Der Abend sollte gemütlich ausklingen. Wir hatten die Kinder nach Hause gebracht und fuhren mit dem Auto in die Stadt, in die Straße am Nam Khan, zum Essen. Es war das Lokal des Künstlers, bei dem ich ein Bild erstanden hatte. Das Essen war sehr wohlschmeckend, wir waren fertig und ins Gespräch vertieft, als es draußen auf der Straße den großen Knall tat und alle Laoten hinausrannten. Ich sagte, oh sicher ein Unfall. Auf einmal meinte Andrea, das könnte mit unserem Auto sein. Wir wurden ganz schnell und liefen ebenfalls nach draußen.
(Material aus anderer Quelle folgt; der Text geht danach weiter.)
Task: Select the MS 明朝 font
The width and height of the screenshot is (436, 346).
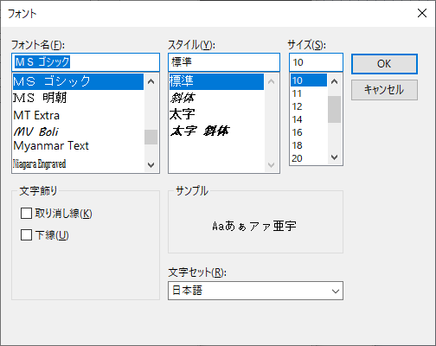Action: (78, 98)
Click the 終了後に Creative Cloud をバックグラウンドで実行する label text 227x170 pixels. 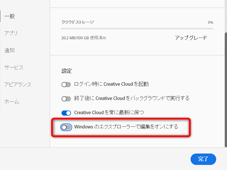tap(132, 99)
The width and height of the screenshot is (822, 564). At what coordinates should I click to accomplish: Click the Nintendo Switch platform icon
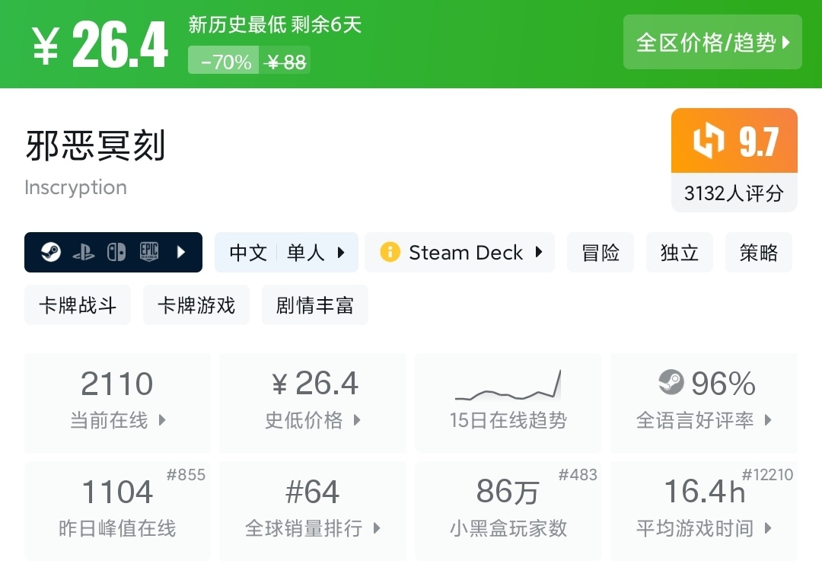point(116,252)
Ja, leider richtig, eine junge Laotin war an der hinteren linken Seite auf das Auto geprallt und umgestürzt. Um das ganze herum stand eine große Menschentraube von Laoten, die wild durcheinander redeten. Die junge Frau wurde aufgehoben und es schien, was sich später dann zum Glück bestätigte, dass sie nur leichte Prellungen und eben einen Schock hatte.
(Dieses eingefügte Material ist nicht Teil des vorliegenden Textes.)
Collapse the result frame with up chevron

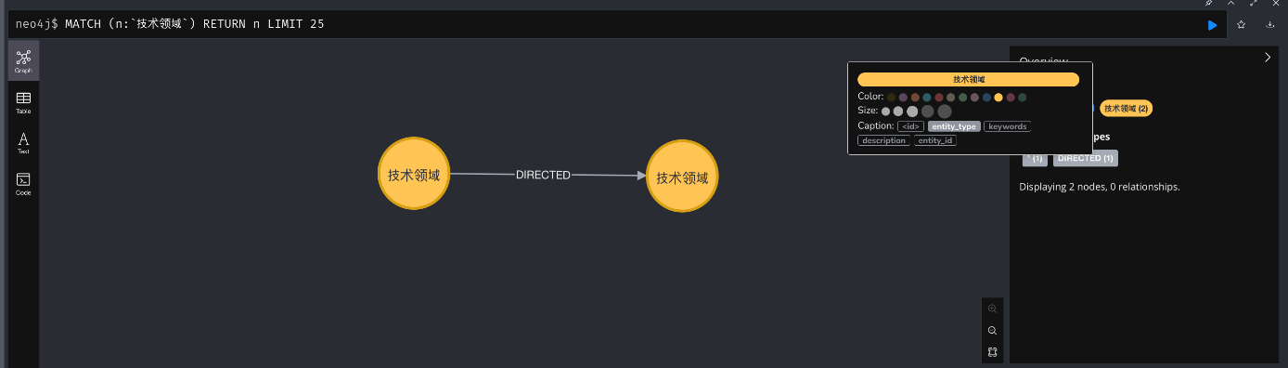pyautogui.click(x=1230, y=4)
Ich griff als erstes zu meinem Telefon, um Markus zu verständigen, auch um ihn zu Hilfe zu bitten. In der Menschentraube entdeckte ich Aurun, die ich fragte, was jetzt hier abgeht. Sie meinte, dass die Menschen denken, dass ich die Polizei anrufe. Ich bat sie zu übersetzen, dass dies nicht der Fall sei. Ein junger Mann gab mir zu verstehen, dass er Ber kenne und wisse, wem das Auto sei. Wie sich dann herausstellte, war er Bers Bruder, der ganz nahe dabei wohnt. Dann tat sich ein Mann (der Dorfpolizist des Stadtteiles) besonders hervor, der auf die junge Frau einredete und ich verstand immer nur „tola sap“, Telefon. Ja es war sicher auch so, die junge Frau fuhr ohne Licht und telefonierte oder machte sonst was am Telefon und so war es passiert. Ich hatte oft genug gesehen, wie die Laoten auf dem Moped telefonieren oder sogar Sms schrieben.
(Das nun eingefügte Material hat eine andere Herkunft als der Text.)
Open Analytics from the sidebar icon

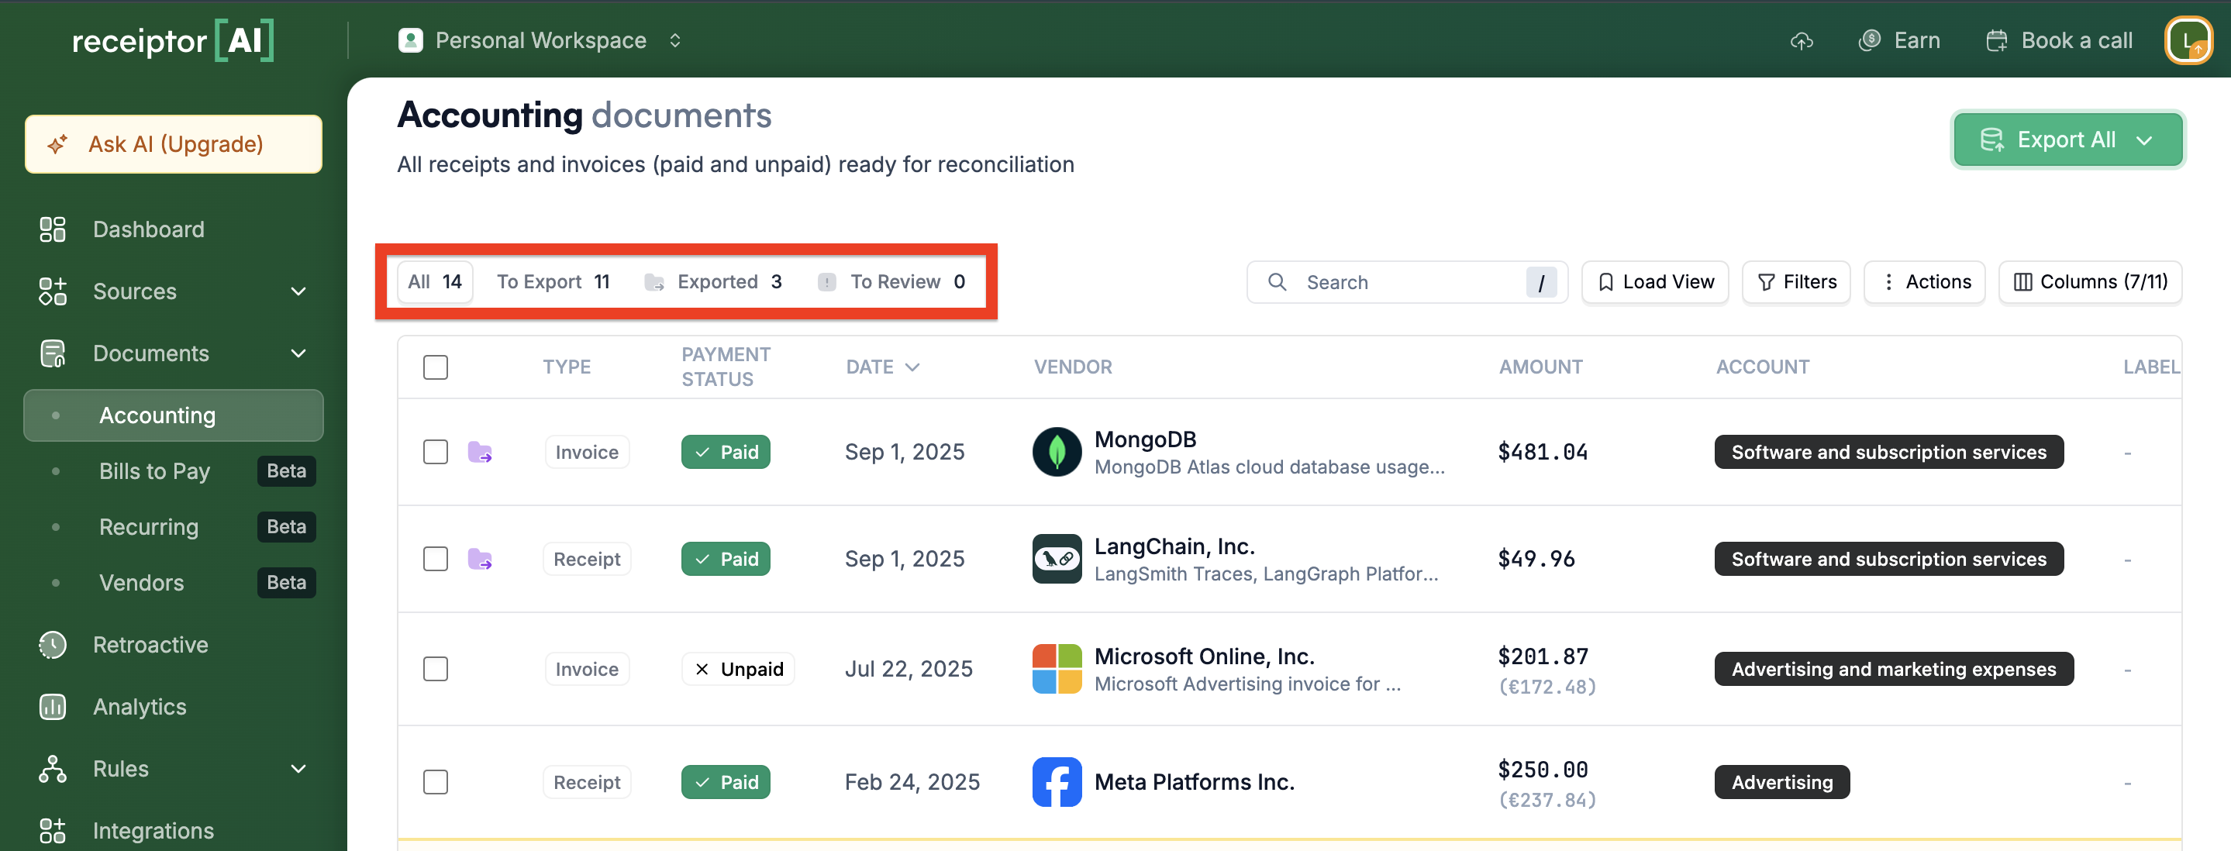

Inzwischen war Markus eingetroffen, der natürlich nicht begeistert von der Situation war, aber uns etwas „aus der Schusslinie“ brachte und eben laotisch sprach.
Es stellte sich dann nämlich heraus, dass bei Unfällen mit Falang, also Ausländern, man schon gerne von deren Schuld ausgeht. Eben so: wärst du nicht da und hättest da nicht dein Auto geparkt, wäre doch gar nichts passiert. Wer ist also schuld?
Wie Markus dann übersetzte, wollte die junge Frau gleich Geld von ihm, dass sie das Moped reparieren lassen kann, 100 000 KIP und alles ist erledigt. Nun waren da aber noch all die „Zeugen“, vielleicht 25 an der Zahl und davon drei Laoten, die Markus kannten und somit auf seiner Seite waren. Es entstand eine wilde Debatte, an der sich alle beteiligten. Markus hatte inzwischen seinen Versicherungsvertreter angerufen und er kam sogar nach einer halben Stunde zum Unfallort. Wir hatten inzwischen unsere Rechnung im Lokal beglichen und uns auf einen „Aussichtsposten“ beim gegenüber liegenden Belgier und einer Flasche Laobier zurück gezogen. Markus pendelte immer hin und her, denn die entscheidenden Debatten führten die Laoten aus den umliegenden Häusern. „Es wäre vielleicht besser gewesen, nachdem die Frau aufgestanden und ersichtlich nicht größer verletzt war, einfach wegzufahren,“ meinte Markus zwischendurch, „denn was bringt das hier?“ Es schien aber dann so, das die junge Frau gar nicht anders konnte, bei so vielen Fürsprechern für die andere Seite, als die Schuld zu zugeben. Markus erreichte, dass ihr Moped zur Sicherheit für das weitere Vorgehen bei Bers Verwandten eingeschlossen wird. Mit dem Versicherungsmensch (er erhielt erst mal ein Trinkgeld unter der Hand) wurde vereinbart, sich am nächsten Morgen um 8:30 Uhr an gleicher Stelle erneut zu treffen, was mich doch sehr verwunderte. Markus fragte nochmals nach, ob das so richtig verstanden sei und wir fuhren endlich nach Hause.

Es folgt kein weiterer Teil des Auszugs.